Tuesday January 15, 2013
Prediction of Scaling Effects
Pharmaceutical Fluidized Bed Processors
Effective operation of fluidized bed processors requires even gas distribution and effective gas-particle mixing. Scaling up a drying process from laboratory to production scale presents unique challenges, such as preventing granule attrition, fines loss, or segregation. Current methods make optimizing processor performance difficult without large-scale experimentation due to the scale-dependent parameters that affect fluidization. Fluidization behavior is also dependent on the particle size distribution and mechanical properties of the powder, so it is necessary for these to be considered in simulating a fluidized bed processor. To predict fluidized bed behavior, it was necessary to choose a numerical method capable of accounting not only for the particle-fluid effects (e.g., drag) but also for particle-wall impacts and particle-particle interactions.
Fluidized bed processors of approximate diameters 140mm, 300mm, and 900mm were simulated using a commercial CFD code with a unique model for particle-fluid simulation. For each processor, multiple flow rates were simulated at isothermal conditions for processor loadings between 0.15kg and 45 kg of a powder with a size distribution from 2 to 1500 microns diameter. The simulations modeled both start-up and steady operation of the processors on a full 3D, time-transient basis within a reasonable calculation time (1-2 days).
This study was performed as a “blind test,” with no results shared with the CFD analyst until the simulations were completed.
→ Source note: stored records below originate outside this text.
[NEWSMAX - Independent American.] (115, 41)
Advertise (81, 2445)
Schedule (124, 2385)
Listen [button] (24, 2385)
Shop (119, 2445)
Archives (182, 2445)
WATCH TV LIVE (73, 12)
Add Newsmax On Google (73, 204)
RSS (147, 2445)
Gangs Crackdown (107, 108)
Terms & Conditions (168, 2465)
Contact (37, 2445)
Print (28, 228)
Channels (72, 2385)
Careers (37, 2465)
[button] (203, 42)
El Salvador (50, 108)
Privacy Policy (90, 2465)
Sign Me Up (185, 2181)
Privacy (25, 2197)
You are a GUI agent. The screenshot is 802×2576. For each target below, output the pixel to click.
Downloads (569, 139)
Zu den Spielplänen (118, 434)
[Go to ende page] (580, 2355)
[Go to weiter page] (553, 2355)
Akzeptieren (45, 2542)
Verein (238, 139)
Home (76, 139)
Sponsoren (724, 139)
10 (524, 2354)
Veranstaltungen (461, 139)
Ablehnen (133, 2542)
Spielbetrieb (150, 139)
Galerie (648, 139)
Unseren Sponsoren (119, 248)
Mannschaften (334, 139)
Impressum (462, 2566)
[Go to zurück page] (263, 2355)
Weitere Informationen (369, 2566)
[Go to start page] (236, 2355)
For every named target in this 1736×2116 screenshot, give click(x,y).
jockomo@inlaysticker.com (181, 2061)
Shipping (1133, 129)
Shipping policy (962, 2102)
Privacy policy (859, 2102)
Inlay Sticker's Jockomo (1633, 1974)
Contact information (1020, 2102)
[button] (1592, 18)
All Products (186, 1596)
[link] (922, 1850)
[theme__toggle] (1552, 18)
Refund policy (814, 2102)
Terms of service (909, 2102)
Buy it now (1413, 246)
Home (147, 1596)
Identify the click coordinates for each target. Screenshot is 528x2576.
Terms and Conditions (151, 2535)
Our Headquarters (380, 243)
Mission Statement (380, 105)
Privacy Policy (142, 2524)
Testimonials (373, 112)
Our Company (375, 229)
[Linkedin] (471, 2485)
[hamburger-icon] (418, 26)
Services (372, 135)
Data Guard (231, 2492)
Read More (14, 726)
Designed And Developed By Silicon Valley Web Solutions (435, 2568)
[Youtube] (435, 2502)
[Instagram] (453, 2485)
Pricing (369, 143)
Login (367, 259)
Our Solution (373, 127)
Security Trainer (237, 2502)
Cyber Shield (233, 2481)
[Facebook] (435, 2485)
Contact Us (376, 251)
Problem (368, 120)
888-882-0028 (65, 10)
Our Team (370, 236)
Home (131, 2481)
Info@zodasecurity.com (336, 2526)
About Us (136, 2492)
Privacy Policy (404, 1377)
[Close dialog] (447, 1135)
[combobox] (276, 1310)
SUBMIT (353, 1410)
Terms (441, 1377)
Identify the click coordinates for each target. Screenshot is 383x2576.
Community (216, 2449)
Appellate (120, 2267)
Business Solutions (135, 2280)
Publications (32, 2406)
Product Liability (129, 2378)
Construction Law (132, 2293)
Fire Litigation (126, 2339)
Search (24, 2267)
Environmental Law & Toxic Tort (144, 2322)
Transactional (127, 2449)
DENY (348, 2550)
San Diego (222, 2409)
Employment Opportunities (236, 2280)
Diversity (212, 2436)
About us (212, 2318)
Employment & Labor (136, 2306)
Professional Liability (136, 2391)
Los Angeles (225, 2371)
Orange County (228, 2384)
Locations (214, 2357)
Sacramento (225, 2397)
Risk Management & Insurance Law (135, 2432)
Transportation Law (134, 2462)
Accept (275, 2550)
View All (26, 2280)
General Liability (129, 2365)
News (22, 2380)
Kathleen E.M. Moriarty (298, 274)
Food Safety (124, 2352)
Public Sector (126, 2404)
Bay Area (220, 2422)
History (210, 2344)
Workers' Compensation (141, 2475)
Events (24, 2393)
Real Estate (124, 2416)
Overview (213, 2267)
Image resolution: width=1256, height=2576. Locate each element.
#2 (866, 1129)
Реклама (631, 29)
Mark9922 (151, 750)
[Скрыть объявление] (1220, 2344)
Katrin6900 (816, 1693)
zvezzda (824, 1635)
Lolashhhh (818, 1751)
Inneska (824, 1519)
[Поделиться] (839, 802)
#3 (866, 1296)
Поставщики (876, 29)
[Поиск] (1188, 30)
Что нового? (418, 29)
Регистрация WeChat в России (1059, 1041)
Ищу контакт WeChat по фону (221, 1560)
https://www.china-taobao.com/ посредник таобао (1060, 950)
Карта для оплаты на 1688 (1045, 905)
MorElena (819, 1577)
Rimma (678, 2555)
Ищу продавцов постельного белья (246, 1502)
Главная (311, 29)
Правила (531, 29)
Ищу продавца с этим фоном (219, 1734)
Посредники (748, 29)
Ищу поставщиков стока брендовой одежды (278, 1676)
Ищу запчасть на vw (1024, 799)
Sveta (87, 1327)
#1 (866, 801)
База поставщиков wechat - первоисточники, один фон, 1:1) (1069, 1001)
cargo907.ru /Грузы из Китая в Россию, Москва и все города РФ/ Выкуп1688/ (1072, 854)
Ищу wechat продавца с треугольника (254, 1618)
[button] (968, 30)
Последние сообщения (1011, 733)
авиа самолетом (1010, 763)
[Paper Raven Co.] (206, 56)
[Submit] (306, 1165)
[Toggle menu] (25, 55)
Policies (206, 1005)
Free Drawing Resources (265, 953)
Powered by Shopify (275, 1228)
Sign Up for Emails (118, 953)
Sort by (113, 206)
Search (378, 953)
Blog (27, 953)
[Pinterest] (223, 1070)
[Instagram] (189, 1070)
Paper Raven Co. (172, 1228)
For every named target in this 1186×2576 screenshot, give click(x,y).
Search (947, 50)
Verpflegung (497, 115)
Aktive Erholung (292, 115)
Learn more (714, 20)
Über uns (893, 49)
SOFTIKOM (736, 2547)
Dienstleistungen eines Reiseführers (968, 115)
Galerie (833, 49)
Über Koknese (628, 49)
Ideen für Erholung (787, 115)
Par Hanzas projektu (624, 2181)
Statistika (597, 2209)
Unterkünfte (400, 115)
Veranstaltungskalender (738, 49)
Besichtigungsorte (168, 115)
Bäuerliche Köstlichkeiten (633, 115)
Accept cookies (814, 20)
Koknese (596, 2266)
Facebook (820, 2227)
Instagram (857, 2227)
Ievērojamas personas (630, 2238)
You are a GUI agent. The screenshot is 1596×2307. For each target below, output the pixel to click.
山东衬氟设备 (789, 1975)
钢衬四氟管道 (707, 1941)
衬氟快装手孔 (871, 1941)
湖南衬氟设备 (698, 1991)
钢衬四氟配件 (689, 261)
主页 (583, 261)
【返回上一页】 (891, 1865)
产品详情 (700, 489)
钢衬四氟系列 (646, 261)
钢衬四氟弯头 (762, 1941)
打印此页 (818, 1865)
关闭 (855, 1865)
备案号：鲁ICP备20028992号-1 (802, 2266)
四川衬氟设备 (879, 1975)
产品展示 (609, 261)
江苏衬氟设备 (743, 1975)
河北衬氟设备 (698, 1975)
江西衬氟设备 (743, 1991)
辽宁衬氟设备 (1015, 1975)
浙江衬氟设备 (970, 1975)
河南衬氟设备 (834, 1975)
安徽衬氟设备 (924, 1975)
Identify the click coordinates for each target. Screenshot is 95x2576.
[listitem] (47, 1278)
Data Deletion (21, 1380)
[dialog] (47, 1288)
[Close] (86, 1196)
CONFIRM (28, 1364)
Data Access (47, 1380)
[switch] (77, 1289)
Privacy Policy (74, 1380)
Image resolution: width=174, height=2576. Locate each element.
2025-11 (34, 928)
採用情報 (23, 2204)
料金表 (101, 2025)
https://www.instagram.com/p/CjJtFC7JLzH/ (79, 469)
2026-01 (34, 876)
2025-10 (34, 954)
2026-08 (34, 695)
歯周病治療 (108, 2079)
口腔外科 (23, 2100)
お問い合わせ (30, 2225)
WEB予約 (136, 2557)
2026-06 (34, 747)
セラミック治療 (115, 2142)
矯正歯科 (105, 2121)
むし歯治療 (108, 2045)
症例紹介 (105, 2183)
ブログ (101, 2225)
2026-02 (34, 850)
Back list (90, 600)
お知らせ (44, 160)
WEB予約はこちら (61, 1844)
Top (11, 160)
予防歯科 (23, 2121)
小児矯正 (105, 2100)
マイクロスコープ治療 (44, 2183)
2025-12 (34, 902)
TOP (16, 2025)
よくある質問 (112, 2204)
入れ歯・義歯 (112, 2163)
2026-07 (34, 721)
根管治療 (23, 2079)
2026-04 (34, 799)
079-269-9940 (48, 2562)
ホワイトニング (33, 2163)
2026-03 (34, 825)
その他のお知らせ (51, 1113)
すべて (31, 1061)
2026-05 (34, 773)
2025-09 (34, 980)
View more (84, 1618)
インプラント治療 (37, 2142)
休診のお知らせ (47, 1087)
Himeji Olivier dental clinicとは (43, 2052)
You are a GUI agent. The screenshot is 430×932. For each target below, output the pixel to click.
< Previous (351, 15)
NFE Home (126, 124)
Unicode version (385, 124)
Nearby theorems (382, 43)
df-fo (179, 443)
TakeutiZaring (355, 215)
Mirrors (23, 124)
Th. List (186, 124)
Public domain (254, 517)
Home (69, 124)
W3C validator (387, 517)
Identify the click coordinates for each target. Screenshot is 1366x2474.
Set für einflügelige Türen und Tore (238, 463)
Simulation results were compared with experimental data for dense phase bed height, elutriated particle trajectory, and patterns in the fluidization flow structure. Due to scale-dependent effects, the flow structure varied from a pattern approaching spouted flow to a homogeneously fluidized bed. Observations through the sight glasses were also compared to model predictions. The simulation results compared well with both the laboratory measurements and qualitative observations.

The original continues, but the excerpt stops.